Your pga_aggregate_target is 24M... it can be taken down to a minimum of 10M without too much drama.

You have a java pool... are you going to be doing java work? If not, set it to zero.

You have a large pool... are you going to be doing RMAN backups, running Shared Server configuration, or doing heaps of Parallel queries? If not, set that to zero too.

>
> Also, my hard disk is accessed about once per second. This is a new
> behavior since installing Oracle. What's it doing?

Probably incremental checkpointing. Controllable with a heap of parameters, such as log_checkpoint_interval, fast_start_io_target and (because this is a 9i) fast_start_mttr_target (which gets converted into settings for the other two). Right now you are asking Oracle to ensure you never take longer than 300 seconds to recover your instance, so it checkpoints as often as necessary to achieve that (instance recoveries requiring all redo generated after the last checkpoint to be read and/or re-played, so the more checkpoints you have, the less work you have to do when recovering).

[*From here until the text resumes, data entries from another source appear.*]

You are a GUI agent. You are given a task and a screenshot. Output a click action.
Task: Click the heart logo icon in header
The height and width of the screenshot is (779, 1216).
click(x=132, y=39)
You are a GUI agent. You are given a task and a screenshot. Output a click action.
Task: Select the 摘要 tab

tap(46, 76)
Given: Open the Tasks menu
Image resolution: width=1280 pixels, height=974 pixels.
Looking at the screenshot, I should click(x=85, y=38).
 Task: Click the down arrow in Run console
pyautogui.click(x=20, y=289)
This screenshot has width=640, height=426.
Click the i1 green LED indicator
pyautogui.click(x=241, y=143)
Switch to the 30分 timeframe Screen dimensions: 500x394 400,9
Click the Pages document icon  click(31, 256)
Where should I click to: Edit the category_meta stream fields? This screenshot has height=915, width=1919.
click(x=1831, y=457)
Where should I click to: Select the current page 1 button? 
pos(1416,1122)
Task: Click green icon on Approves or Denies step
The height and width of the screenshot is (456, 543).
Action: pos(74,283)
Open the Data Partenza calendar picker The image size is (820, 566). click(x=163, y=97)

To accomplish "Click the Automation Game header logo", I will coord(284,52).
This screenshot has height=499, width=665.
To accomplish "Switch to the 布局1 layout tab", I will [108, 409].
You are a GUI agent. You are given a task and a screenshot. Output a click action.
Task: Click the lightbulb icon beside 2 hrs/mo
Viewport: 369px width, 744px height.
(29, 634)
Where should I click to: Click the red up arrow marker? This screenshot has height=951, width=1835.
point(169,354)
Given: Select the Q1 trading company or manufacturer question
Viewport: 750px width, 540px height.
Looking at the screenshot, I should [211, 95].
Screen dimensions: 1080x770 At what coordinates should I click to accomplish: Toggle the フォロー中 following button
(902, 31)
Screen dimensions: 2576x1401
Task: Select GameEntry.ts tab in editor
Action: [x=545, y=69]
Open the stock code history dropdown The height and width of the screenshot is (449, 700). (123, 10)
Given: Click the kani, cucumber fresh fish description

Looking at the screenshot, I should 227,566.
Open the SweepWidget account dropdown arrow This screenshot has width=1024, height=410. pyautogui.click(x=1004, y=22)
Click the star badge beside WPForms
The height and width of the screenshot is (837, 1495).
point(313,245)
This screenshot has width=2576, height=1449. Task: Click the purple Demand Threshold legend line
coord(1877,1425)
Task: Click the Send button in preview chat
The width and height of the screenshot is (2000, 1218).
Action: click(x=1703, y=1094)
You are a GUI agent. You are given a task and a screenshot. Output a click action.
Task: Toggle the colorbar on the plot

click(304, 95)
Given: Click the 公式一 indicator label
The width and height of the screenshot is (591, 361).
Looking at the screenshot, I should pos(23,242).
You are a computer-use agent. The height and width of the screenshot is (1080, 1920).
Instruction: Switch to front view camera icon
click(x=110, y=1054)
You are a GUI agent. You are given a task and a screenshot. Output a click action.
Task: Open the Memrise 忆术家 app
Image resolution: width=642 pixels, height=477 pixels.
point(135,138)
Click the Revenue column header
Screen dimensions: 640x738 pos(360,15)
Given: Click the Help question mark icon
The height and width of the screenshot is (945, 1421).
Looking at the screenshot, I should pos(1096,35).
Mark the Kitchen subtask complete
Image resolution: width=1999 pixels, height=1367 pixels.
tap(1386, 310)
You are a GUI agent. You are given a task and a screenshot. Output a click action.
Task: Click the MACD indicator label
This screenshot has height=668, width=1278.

Watch out when re-setting all these parameters: being 9i, there could well be an spfile lurking in the undergrowth. If there is, you can edit the init.ora all you like, but it will make not the slightest bit of difference. You therefore either need to get rid of the spfile and make your init.ora the working document. Or you need to use 'alter system set....' commands to edit the spfile directly.